Growing up and living in a society like mine, where there are prescribed roles for every life as soon as the first raucous cry is heard, it might feel like I have accomplished nothing. I do not have a husband and am unbothered by it. I do not have a child, nor do I plan to have one. Against these grandiose benchmarks, I fall short.
But life is also about small things.
On this day, let me remind myself of the things that provide me with meaning.
I know a little more about life than I did before. The first flight I took by myself was a journey in itself – it came after fights with my parents, with firmly standing my ground in front of their accusing silence.
That strength has held me in good stead – Year by year, I have seen a bit more of the world.
I have talked to people who are different from me, in both looks and thoughts.
I tried learning a new language. I have not been very good at it. But I did try and will continue to try.
I have immersed myself in history, this amateurish dabbling providing me with precious instances of delight.
Over the years, as I made my way through book after book, I accumulated something unexpected – I know how to enjoy a good story.
I can cry at melodrama, jump with glee at a new trailer, I can anticipate with boundless excitement the release of a film and lose myself in a play. And when everything around me seems oppressive, I can allow words of comfort – like it did above – to come and remind me what a good life is.

The wrinkles that have just started to appear, the white hairs that have already taken root and are rapidly propagating – at this moment, I feel the privilege of them.
Between the miles of being trolled for being a fat little girl to now being trolled for being an ageing aunty, life can seem a bit long sometimes. But on this day, let me wish for myself things that go beyond my gender and have given a satiation which helps me endure –

I wish for myself a quietness of both mind and being.

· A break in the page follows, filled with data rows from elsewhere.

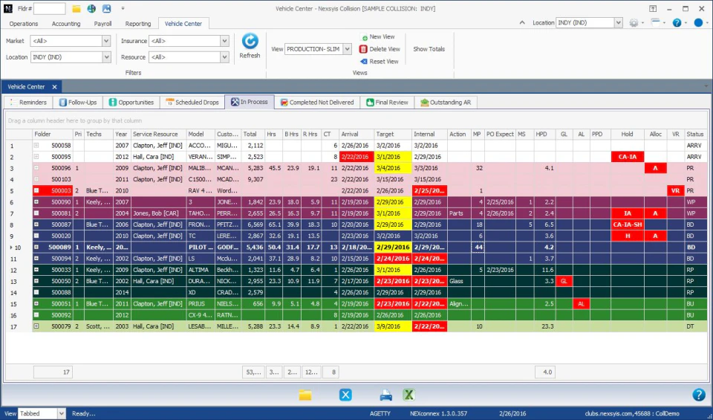Click the red CA-IA hold cell

pos(627,157)
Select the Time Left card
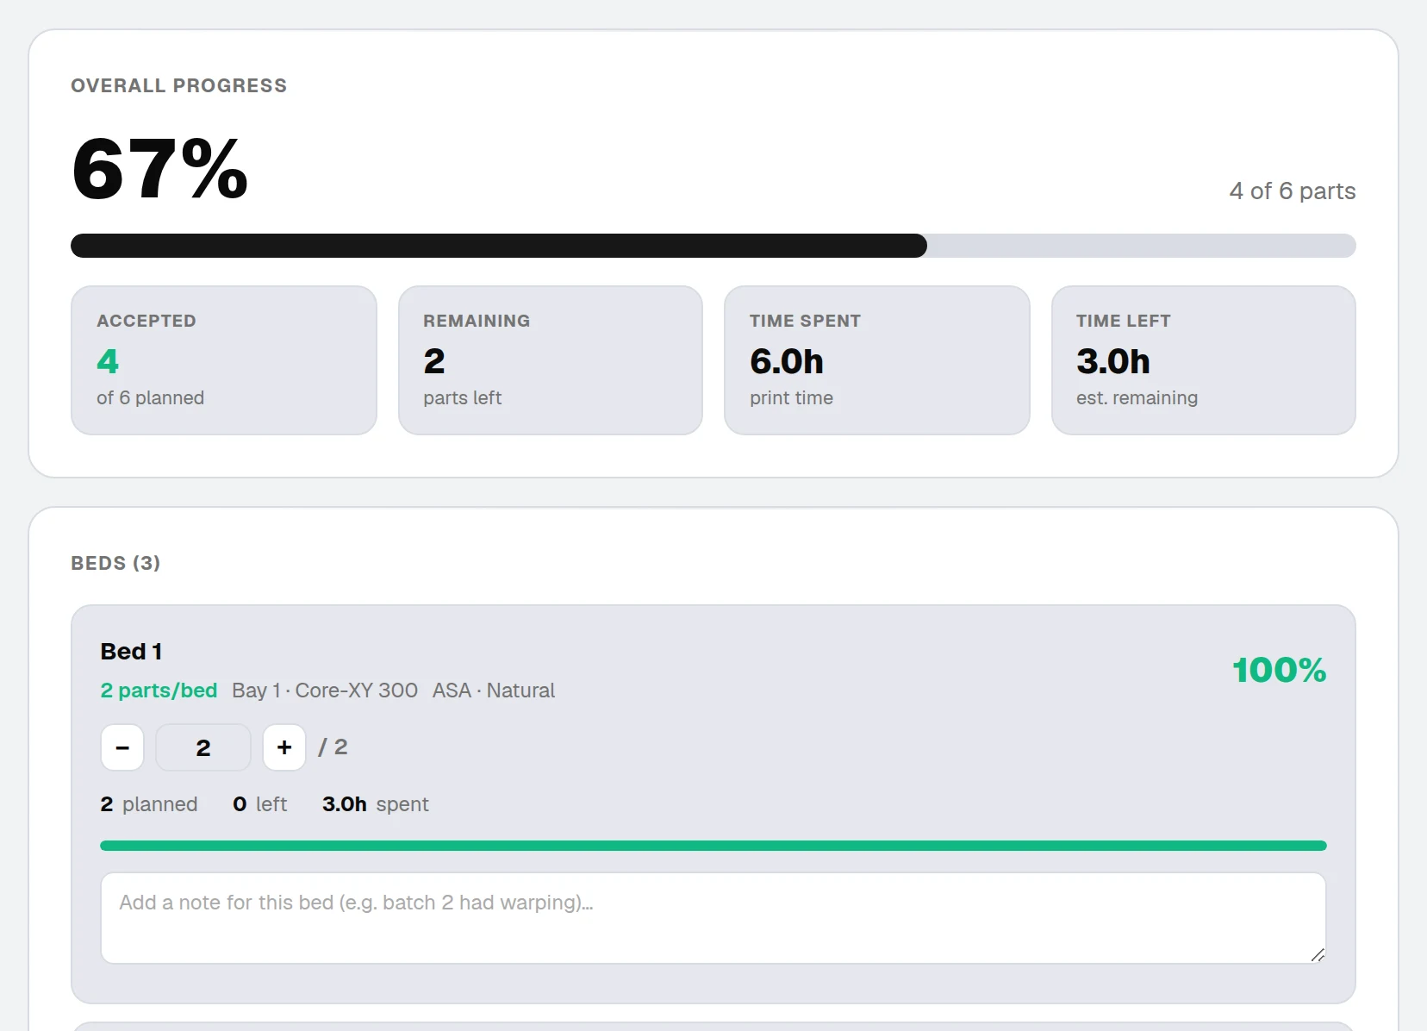The width and height of the screenshot is (1427, 1031). point(1204,360)

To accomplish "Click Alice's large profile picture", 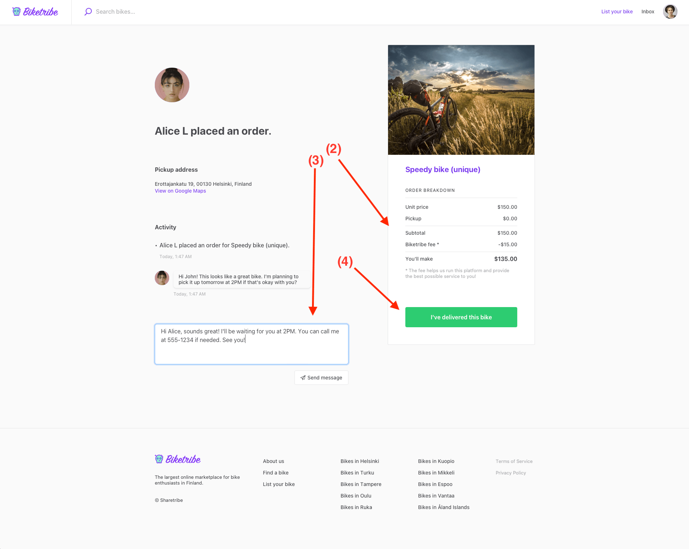I will pyautogui.click(x=172, y=85).
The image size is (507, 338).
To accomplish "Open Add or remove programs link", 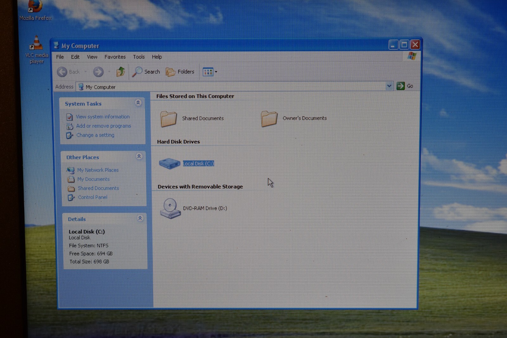I will coord(103,126).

I wish for myself not to lose this ability to find beauty in words and stories.
I wish for myself strength and kindness to heal bruises that sometimes come out of nowhere.
I wish for myself the capacity to enjoy a good meal and find joy in it.
I wish for myself curiosity about this world, our story of before and after.
I wish for myself the intellect to laugh at absurd things and live lightly.
I wish for myself a year that is new, peaceful and gentle.
And I truly wish I could get off my lazy ass to finally learn how to fucking drive.